If you included another parameter on getChromPeakData to select whether switch back to the unadjusted rtrange, stored the unadjusted rtime, figured out which index of rtim is the rtmin and rtmax, then use those indexes to get the original rt for use in the calculation of res[,"into"]
Code: [Select]
.getChromPeakData <- function(object, peakArea, sample_idx,
                             mzCenterFun = "weighted.mean",
                             cn = c("mz", "rt", "into", "maxo", "sample"),
                             unadjusted=FALSE) {
rtim <- rtime(object)
if(unadjusted) rtim_adjusted <- rtime(object,adjusted=!unadjusted)
rtScans<-range(which(rtim >= rtr[1] & rtim <= rtr[2]))
if(unadjusted) rtrange<-rtim_unadjusted[rtScans] else rtrange<-rtim[rtScans]
res[i, "into"] <- sum(mtx[, 3], na.rm = TRUE) *
          ((rtrange[2] - rtrange[1]) /
             max(1, (sum(rtim >= rtr[1] & rtim <= rtr[2]) - 1)))

However, this highlighted something else in the code that felt odd to me (again, I'm making a lot of assumptions).
By using 'rtr[2] - rtr[1]' in the calculation of "into", don't we always end up overestimating the area of the peak?
rtr comes from the medians of other samples, but getChromPeakData integrates using scans found between these limits. So the rt range of where it integrates is notionally smaller than 'rtr[2] - rtr[1]'. In the example above, rtrange is indeed smaller (with unadjusted=FALSE).

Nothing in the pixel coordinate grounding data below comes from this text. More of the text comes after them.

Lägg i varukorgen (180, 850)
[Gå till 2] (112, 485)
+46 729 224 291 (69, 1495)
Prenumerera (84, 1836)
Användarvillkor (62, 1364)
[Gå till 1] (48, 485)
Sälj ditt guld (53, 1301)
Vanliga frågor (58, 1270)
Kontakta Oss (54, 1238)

Could we iterate over peakArea and calculate new rtmin and rtmax based on the actual rtime?
Code: [Select]
peakArea<-apply(peakArea,1,function(pk) {
    # Get start and end index of rtim between rt range
    rtScans<-range(which(rtim >= pk["rtmin"] & rtim <= pk["rtmax"]))
    # Convert median rt range to actual rt range
    # If the user wants unadjusted rt range give it to them, otherwise just rt range
    if(unadjusted) rtrange<-rtim_unadjusted[rtScans] else rtrange<-rtim[rtScans]
    # Save rt range in peakArea, so it can be used instead of rtr[2]-rtr[1] for res[i,'into']

I'm not sure how centWave integrates peaks and how the rtmin and rtmax are chosen. So maybe this doesn't make sense...



Re: Implementing custom retention time alignment algorithms

Reply #5
Thanks for sharing your ideas. If you would like some changes in xcms I would however appreciate if you open an issue at the xcms github repository as this enables me also to keep track of what to do (and what was done) - a pull request would actually be even better ;)

Regarding the code in xcms centWave - I did not write that code and I am veeerrry hesitant to change anything within it as this will affect all xcms users.

thanks again, jo

Re: Implementing custom retention time alignment algorithms

Reply #6
Thanks Johannes,

I'll take a look at making the changes and generating a pull request (never done one before).

No problem regarding xcms centWave. I don't think I'd be brave enough to suggest changes there.